United States District Court, N.D. Texas, Dallas Division

January 16, 2020

MILO H. SEGNER, JR., as Liquidating Trustee of the PR Liquidating Trust, Plaintiff,
v.
RUTHVEN OIL & GAS, LLC, WENDELL HOLLAND, THE WENDELL AND KARI HOLLAND TRUST, and CIANNA RESOURCES, INC., et al., Defendants.

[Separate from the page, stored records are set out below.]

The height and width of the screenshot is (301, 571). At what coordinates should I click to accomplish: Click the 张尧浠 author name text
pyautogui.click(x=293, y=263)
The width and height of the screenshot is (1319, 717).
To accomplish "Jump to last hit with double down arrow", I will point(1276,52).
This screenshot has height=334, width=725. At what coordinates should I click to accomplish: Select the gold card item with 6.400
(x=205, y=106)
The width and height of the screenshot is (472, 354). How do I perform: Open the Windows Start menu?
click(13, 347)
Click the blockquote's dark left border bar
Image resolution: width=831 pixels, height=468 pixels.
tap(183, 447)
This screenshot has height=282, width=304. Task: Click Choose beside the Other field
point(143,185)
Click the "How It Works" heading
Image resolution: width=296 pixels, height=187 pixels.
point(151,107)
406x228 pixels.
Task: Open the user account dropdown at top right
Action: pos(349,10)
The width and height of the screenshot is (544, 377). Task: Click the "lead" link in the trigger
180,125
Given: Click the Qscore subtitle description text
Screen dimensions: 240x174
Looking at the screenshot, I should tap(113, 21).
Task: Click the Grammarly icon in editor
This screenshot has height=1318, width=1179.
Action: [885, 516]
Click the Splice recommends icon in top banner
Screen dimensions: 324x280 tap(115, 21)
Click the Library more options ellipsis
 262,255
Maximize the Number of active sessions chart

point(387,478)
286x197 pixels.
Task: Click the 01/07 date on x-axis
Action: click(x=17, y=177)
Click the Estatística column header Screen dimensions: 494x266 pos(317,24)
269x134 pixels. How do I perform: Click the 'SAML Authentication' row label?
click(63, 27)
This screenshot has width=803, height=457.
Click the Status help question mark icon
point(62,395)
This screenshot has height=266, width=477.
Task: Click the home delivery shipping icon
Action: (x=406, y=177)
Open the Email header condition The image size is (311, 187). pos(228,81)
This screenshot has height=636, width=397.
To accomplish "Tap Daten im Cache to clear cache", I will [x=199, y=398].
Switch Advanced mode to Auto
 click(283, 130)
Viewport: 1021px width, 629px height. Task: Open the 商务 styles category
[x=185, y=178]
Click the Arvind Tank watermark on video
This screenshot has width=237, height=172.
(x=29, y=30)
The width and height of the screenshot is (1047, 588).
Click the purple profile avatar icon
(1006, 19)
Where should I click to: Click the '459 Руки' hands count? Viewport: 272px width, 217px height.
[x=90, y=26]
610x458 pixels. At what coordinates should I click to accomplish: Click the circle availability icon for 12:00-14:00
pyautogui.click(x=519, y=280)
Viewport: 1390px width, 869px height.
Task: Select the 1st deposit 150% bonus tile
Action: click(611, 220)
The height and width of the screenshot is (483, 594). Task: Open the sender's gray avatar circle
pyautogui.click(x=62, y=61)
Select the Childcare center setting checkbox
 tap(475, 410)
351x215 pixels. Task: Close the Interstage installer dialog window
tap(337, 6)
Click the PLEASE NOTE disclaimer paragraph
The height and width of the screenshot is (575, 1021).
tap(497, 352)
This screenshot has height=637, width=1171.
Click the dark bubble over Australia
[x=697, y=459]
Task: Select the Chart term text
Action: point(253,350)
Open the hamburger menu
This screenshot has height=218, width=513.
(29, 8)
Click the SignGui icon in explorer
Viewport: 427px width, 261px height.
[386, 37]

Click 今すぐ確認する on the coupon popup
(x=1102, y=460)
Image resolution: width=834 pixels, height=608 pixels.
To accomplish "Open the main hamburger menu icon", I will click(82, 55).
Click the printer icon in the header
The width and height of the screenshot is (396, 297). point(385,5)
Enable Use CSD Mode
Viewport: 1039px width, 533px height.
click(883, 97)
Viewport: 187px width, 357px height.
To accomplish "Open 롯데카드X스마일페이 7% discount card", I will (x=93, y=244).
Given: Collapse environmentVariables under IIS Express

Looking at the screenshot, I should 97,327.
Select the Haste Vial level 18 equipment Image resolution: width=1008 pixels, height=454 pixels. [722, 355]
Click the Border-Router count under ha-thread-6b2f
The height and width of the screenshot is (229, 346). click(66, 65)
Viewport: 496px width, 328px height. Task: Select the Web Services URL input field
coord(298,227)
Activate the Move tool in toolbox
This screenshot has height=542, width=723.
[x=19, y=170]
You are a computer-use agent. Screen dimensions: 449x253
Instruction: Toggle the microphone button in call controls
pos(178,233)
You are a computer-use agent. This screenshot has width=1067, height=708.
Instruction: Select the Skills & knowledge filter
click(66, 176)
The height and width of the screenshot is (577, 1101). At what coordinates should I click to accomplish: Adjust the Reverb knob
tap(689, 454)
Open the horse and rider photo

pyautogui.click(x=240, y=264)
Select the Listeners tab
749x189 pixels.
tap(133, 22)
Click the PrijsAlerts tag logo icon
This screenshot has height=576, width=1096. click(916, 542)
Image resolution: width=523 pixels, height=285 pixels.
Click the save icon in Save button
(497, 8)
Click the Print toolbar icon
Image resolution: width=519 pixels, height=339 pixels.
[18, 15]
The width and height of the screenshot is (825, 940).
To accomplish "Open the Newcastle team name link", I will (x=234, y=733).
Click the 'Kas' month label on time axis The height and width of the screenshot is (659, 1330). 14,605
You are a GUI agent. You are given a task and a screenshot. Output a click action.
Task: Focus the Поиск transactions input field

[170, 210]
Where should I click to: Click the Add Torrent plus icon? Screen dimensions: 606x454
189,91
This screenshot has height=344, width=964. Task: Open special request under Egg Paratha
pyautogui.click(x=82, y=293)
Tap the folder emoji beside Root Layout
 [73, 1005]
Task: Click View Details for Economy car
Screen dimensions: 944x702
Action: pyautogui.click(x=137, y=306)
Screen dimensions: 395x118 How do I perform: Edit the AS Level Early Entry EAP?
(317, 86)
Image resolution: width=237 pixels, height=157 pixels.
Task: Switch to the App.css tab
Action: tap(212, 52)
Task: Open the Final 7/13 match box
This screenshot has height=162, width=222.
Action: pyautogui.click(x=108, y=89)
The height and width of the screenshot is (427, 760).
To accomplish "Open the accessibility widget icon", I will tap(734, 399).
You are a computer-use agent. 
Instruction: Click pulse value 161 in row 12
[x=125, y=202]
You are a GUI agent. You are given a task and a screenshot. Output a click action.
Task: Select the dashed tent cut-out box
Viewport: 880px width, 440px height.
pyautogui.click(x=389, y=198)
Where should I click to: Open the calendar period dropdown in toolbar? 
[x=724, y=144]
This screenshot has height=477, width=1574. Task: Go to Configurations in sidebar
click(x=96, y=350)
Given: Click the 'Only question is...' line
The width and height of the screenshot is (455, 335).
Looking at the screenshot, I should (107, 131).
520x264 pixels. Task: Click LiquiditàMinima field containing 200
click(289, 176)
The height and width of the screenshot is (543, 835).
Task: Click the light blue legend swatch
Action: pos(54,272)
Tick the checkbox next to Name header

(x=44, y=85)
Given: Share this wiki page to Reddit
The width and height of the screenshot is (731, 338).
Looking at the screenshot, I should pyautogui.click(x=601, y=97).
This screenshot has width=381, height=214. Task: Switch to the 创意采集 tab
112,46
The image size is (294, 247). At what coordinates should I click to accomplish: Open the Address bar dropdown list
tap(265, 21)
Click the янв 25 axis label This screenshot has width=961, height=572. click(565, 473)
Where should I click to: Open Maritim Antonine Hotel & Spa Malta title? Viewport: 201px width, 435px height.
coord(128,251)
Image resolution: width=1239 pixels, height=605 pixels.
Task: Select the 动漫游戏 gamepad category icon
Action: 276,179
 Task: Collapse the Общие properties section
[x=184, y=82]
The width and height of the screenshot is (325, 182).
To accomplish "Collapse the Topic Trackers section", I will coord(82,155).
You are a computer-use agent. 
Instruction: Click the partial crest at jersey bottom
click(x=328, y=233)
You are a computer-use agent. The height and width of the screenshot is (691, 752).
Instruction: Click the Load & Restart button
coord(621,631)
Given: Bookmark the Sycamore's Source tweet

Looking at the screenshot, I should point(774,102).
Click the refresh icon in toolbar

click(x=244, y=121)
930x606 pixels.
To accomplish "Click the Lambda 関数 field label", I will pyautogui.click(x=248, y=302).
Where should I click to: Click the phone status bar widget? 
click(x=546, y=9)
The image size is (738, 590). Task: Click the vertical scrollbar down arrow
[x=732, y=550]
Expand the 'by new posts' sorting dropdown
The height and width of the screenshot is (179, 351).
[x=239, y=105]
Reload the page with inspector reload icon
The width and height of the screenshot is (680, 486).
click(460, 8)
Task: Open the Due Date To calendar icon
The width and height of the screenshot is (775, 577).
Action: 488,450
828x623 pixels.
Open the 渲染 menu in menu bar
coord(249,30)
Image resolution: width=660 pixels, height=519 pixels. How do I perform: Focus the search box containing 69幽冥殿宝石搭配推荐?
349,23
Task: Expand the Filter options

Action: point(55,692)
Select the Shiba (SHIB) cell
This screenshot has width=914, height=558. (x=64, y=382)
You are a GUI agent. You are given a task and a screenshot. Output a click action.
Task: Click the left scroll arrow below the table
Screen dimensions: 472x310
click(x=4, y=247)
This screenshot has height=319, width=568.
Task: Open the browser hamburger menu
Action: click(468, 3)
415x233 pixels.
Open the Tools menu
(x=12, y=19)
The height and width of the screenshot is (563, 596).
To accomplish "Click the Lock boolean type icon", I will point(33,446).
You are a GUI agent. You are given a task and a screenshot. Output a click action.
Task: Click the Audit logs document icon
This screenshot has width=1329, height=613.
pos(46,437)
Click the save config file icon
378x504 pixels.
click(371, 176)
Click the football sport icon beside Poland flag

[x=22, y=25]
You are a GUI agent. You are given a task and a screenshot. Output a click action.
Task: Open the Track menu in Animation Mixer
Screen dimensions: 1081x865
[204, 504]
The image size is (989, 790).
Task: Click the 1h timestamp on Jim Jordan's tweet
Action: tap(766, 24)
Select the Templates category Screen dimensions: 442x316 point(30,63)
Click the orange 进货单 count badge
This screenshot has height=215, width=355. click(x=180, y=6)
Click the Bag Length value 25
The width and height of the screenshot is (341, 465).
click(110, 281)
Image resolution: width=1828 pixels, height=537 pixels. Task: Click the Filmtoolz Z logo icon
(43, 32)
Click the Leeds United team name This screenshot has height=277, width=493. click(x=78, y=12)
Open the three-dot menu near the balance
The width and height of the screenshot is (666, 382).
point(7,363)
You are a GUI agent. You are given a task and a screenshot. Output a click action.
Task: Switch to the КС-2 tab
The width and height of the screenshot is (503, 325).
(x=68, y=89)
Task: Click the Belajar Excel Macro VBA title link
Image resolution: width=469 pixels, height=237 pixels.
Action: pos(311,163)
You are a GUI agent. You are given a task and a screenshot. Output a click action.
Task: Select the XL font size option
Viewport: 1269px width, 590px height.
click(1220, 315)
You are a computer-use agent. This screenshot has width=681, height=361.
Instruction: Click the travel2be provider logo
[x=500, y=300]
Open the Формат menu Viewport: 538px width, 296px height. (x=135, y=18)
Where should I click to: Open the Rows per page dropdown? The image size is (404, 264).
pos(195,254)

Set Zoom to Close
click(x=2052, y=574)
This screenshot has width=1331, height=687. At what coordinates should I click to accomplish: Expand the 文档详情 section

          MEMORANDUM OPINION AND ORDER

          JANE J. BOYLE, UNITED STATES DISTRICT JUDGE

         Before the Court is Defendant Cianna Resources, Inc.'s Motion for Ruling on Defendant's Bill of Costs. Doc. 352, Def.'s Mot. On July 13, 2018, Cianna submitted a Bill of Costs to the Court, requesting $95, 717.36 in fees incurred during this action. Doc. 330, Bill of Costs. This figure is derived from fees for transcripts, copies, printing, and witnesses. On July 16, 2018, Plaintiff/Trustee Milo H. Segner[1] filed a Response and Objections to Defendant's Bill of Costs. Doc. 331, Pl.'s Resp. & Objs. The Trustee objects both to the Bill of Costs as a whole and to the specific line items Cianna requests. Id. at 4-8. The Court delayed consideration of Cianna's Bill of Costs until the Fifth Circuit resolved the Trustee's appeal. Doc. 349, Elec. Order. On October 10, 2019, the Fifth Circuit issued its mandate affirming the judgment of this Court. Doc. 351, J. of Fifth Circuit. On October 24, 2019, Cianna filed its motion requesting that the Court rule on its Bill of Costs as the Trustee's appeal had been resolved. Doc. 352, Cianna's Mot. for Ruling. The Trustee filed a response opposing Cianna's request on the basis that the Court should again delay consideration, this time until the United States Supreme Court resolves his petition for certiorari. See Doc. 353, Pl.'s Resp. For the following reasons, the Court GRANTS Cianna's Motion for a Ruling on its Bill of Costs (Doc. 352), and ORDERS the Trustee to pay $60, 131.79 to Defendant Cianna by Friday, January 31, 2020.

         I.

         First, the Court must determine whether it is again appropriate to delay consideration of Cianna's Bill of Costs. The Trustee asserts that delay is appropriate until the United States Supreme Court resolves its petition for writ of certiorari. Doc. 353, Pl.'s Resp., 1. The Trustee filed his cert petition on December 11, 2019. Petition for Writ of Certiorari, Milo H. Segner, Jr. v. Cianna Res. Inc., No. 19-759 (U.S. Dec. 11, 2019). Cianna replies that delay is inappropriate based on the factors courts consider when determining whether to stay a judgment pending appeal. Doc. 354, Def.'s Reply, 2-4. Cianna argues in the alternative that if the Court delays consideration of its Bill of Costs, it should require the Trustee to post a bond or other security sufficient to satisfy Cianna's taxable costs and costs to respond to the cert petition. Id. at 4-6.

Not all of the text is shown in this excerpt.